Non, ce n’est pas du pillage : cette opération réalisée, le volume de bois comptabilisé est vendu sur pied au plus offrant (et au-delà d’un prix de retrait) au cours d’une vente bisannuelle destinée aux seuls professionnels exploitants forestiers (français ou européens). La majeure partie de la recette revient au propriétaire : Etat (Forêt Domaniale) ou municipalité (Forêt Communale).

Non, ce n’est pas l’anarchie : l’acheteur fait son affaire de la coupe et de l’extraction des arbres marqués et uniquement de ceux-ci, dans le respect d’un règlement national et des clauses édictées lors de la vente.

Oui, il y a un contrôle : et c’est une des facettes du travail du forestier de terrain, qui surveille le déroulement de l’exploitation et la présence d’une marque sur la souche des arbres coupés.

Oui, l’exploitant a des obligations : au-delà de ses obligations légales et règlementaires durant l’exploitation, Il doit restituer l’infrastructure du site dans l’état où elle se trouvait avant son intervention.
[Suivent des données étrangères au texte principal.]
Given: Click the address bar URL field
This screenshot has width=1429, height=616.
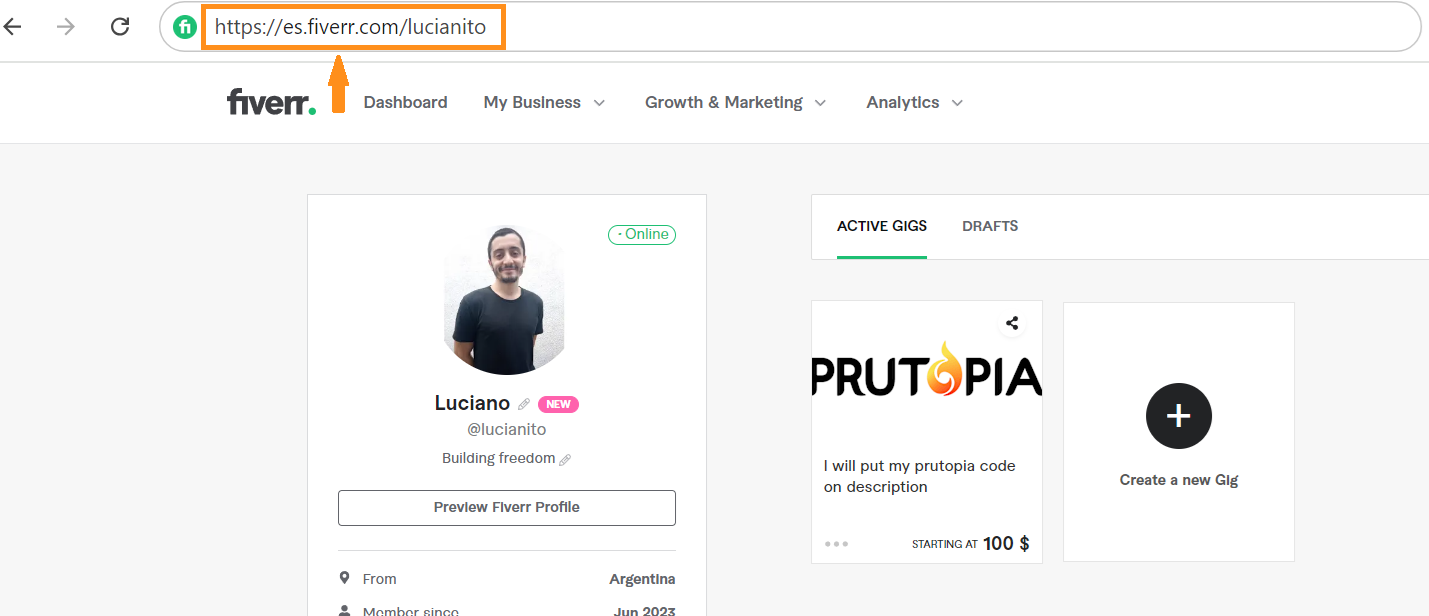Looking at the screenshot, I should click(800, 27).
Cet état a été relevé dans un  « état des lieux initial » établi contradictoirement avec l’exploitant forestier : ainsi, à Farneils, même si l’exploitation est terminée, l’exploitant devra, (dès que les conditions climatiques le permettront), remettre en état la voirie endommagée par tout moyen efficace. Faute de quoi cette remise en état sera effectuée à ses frais après mise en demeure infructueuse. De plus la caution déposée par l’acheteur au moment de la vente ne sera pas levée avant achèvement des travaux de remise en état.

Non, ce n’est pas le chaos : le désordre apparent n’est que transitoire, les branches au sol et chutes de bois seront rapidement dégradées et restitueront la matière organique sans laquelle le sol ne serait que du sable. Une part de ces rémanents (nom donné à ce qui reste au sol après la coupe) pourra en outre être récoltée dans les prochains mois en bois de chauffage par les particuliers munis d’une autorisation de l’ONF.

N’oublions pas que la gestion forestière ne fait que reproduire de façon programmée, encadrée et maîtrisée ce qui se passe depuis la nuit des temps au sein du milieu naturel. En effet cycle de la vie des végétaux, tempêtes, dégradations, cataclysmes divers, colonisation naturelle, et autres événements ont assuré à leur manière, souvent brutale et imprévisible, la « gestion du milieu naturel » bien avant que l’homme « n’y mette sa patte ».